Britain’s flagship is at the centre of a global crisis as she prepares for her debut on the world stage.

The carrier’s crew and battle staff are playing out a simulated crisis – and how HMS Queen Elizabeth and her task force would respond to it in the real world.

The two-week-long Virtual Warrior is one of two final assessments the ship and command staff must come through before the 65,000-tonne warship leads her task force on deployment.

The digital workout picks up where the carrier strike group disbanded last autumn at the end of exercises off Scotland.

It will be followed by a live-action assessment during this spring’s Joint Warrior war game, ‘Strike Warrior’, after which the force can head to Mediterranean, Middle East and Asia-Pacific region on its Carrier Strike Group 21 mission.

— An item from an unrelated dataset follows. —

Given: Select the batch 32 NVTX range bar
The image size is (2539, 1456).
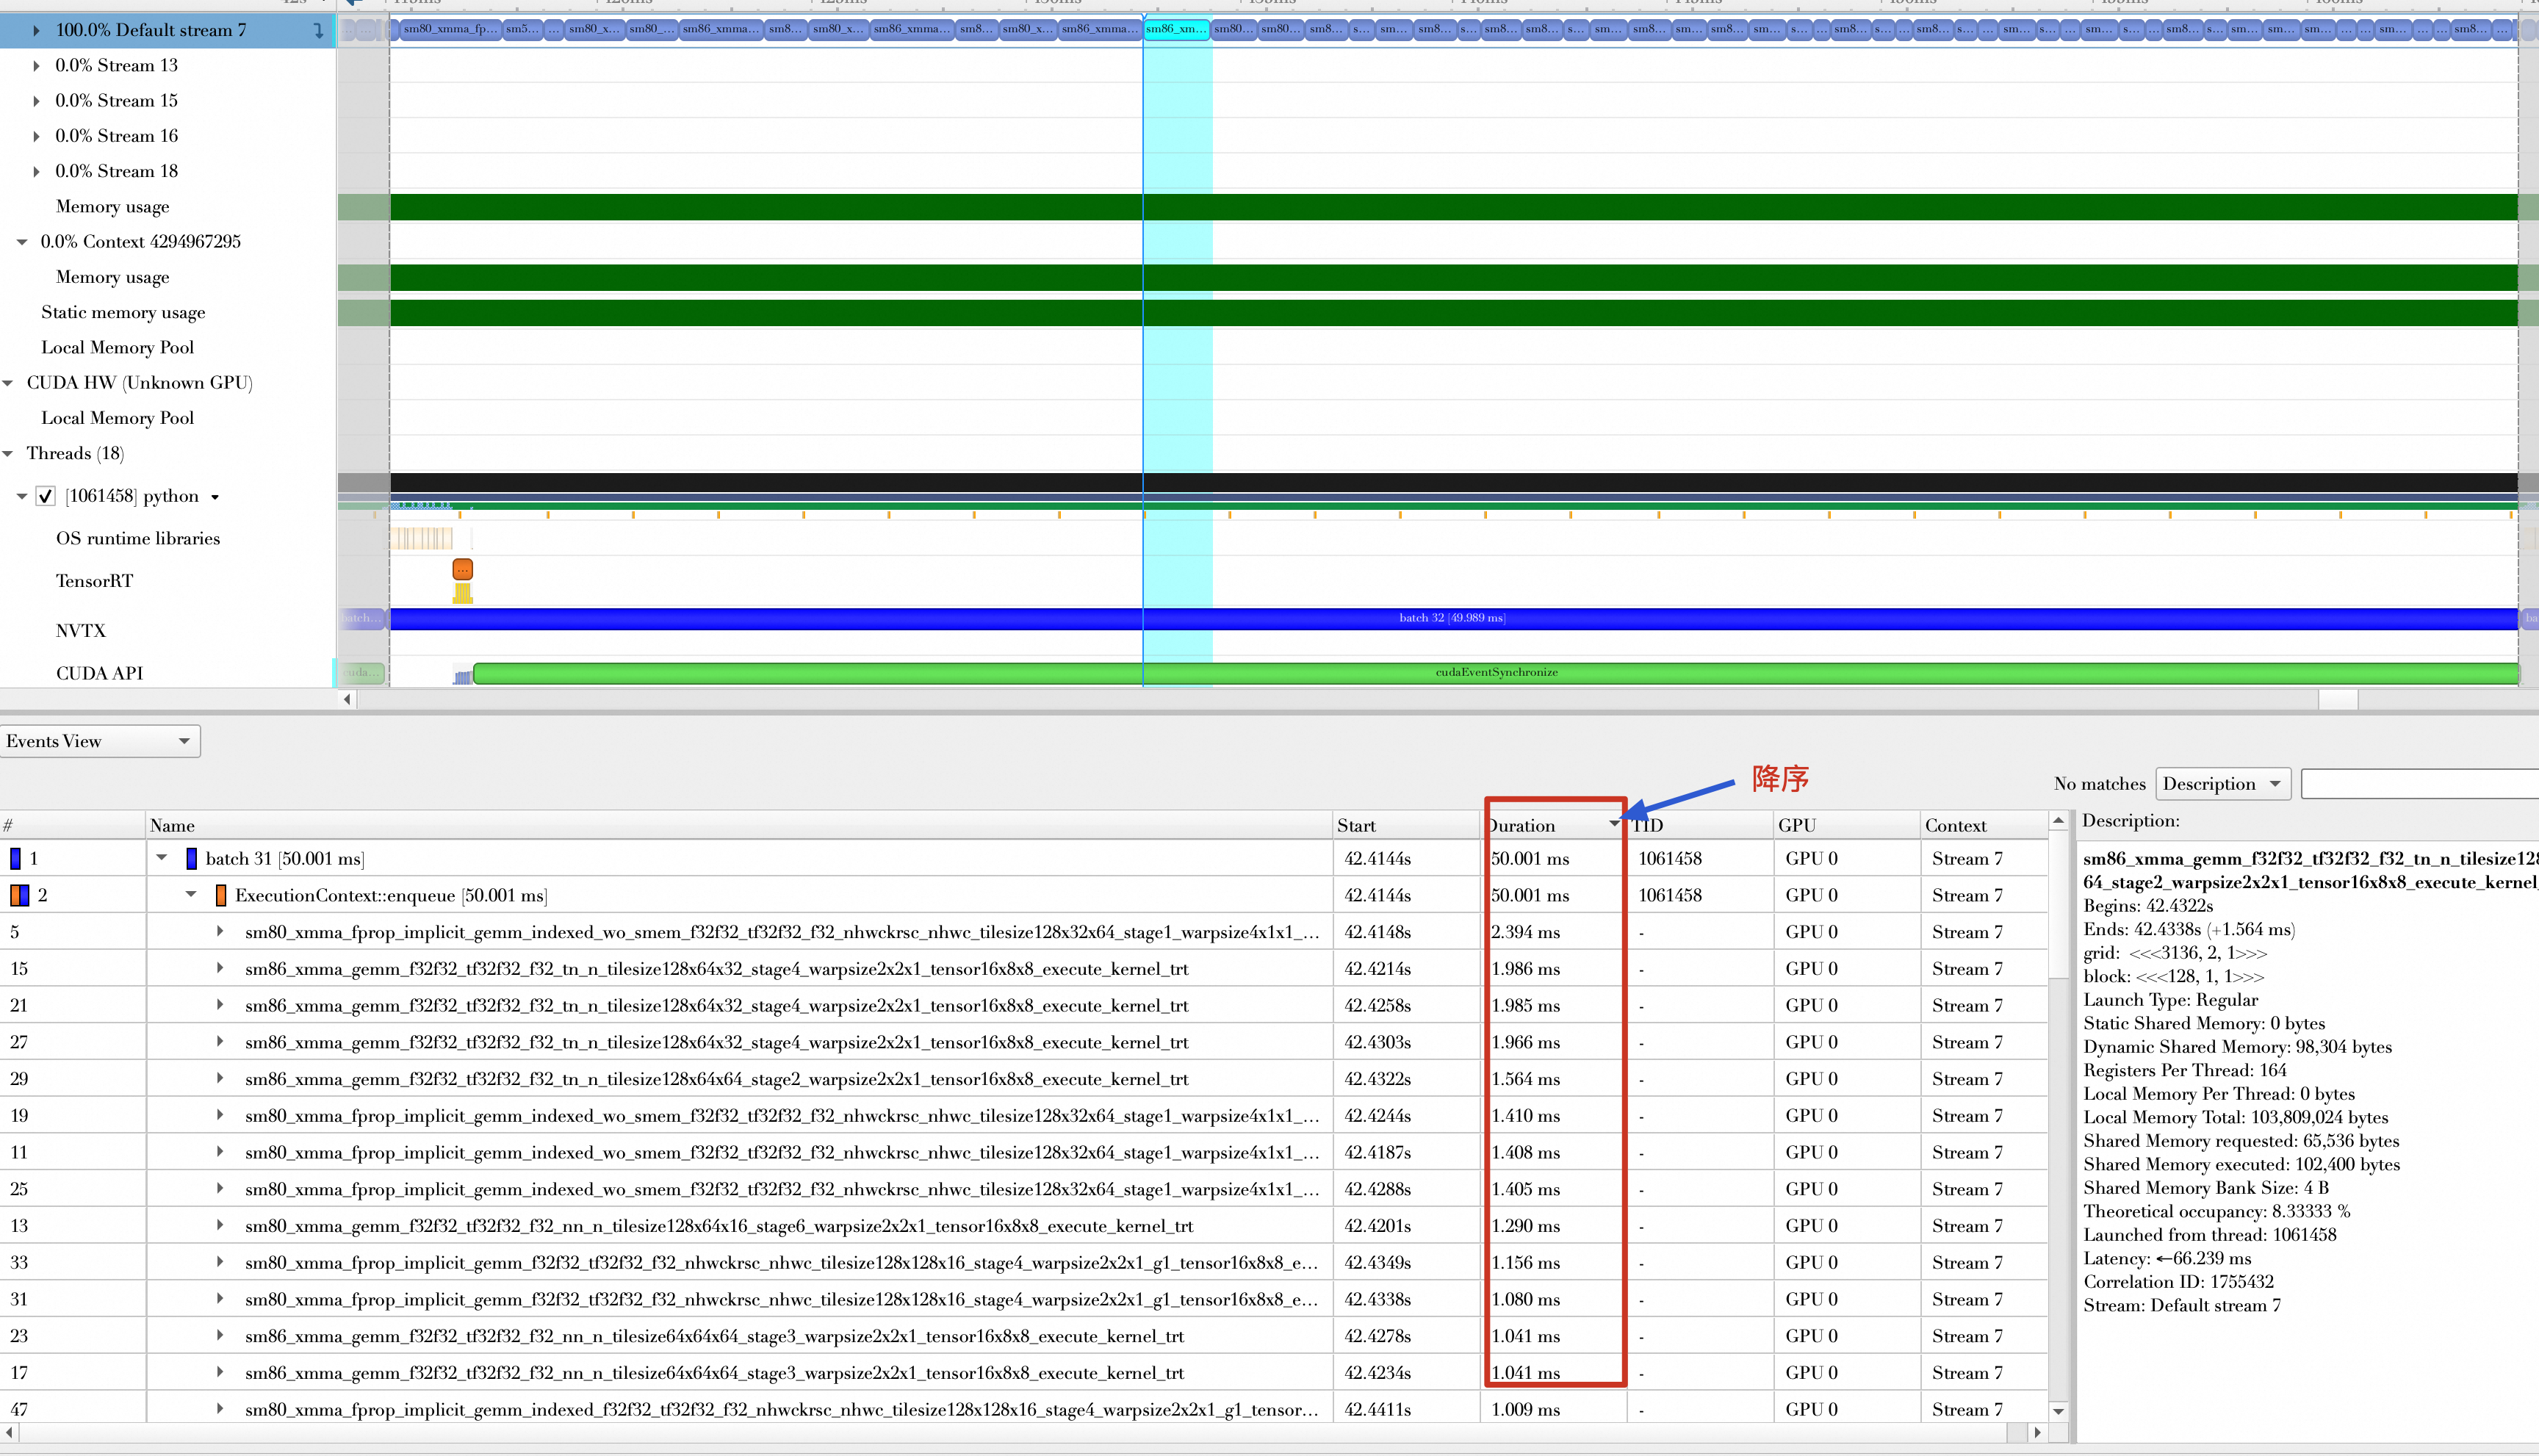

Making use of an impressive combined computer training suite at HMS Collingwood in Fareham, Virtual Warrior allows various scenarios to be played out – testing the ability of the Carrier Strike Group staff to respond to multiple incidents and issues, across a vast area.

At its largest the task group will comprise more than a dozen warships, support vessels and squadrons, including three dozen F-35B jets and helicopters – around 3,700 military personnel in all.

But there will be times when some vessels and aircraft break away from the force for specific missions – so the team on HMS Queen Elizabeth must be able to direct and advise their actions, as well as the core carrier group.

Each one of the ‘warrior’ exercises is more sophisticated and demanding, with Strike Warrior the final ‘tick in the box’ before we sail

Lieutenant Commander Jeremy Olver

“Virtual Warrior is about command and control – it may not be as exciting as being at sea, but it’s just as important,” explained Lieutenant Commander Jeremy Olver of the Carrier Strike Group staff.

“The carrier group will consist of numerous ships and squadrons, some operating at considerable range. It’s crucial that they are all thinking and operating in the same way and information is shared around them.

“Each one of the ‘warrior’ exercises is more sophisticated and demanding with Strike Warrior the final ‘tick in the box’ before we sail.”

Commodore Steve Moorhouse, who will lead the impending deployment with his staff, says such tests are vital to “master the complex art of strike group operations”.

He continued: “The success of our deployment rests on our ability to harness and direct different capabilities in the strike group for military, political and diplomatic effect. Virtual Warrior helps ensure we think, act and operate as a cohesive and focused force.”

A specialist team has been established to advise and gauge how the strike group personnel perform collectively.

“Exercise Virtual Warrior exemplifies how the Royal Navy, and the British armed forces, are adapting to an increasingly contested battlespace,” said Commodore Andrew Stacey, Commander Fleet Operational Sea Training, the organisation which prepares British and Allied warships for front-line missions.

“By combining the latest developments in information warfare and synthetic training with complex, large scale scenarios, FOST continues to represent the gold standard in training and assurance, both for the Royal Navy and for the UK’s international partners.”

Virtual Warrior runs until Friday. As for HMS Queen Elizabeth, she’s undergoing maintenance in Portsmouth Naval Base to prepare for her mission.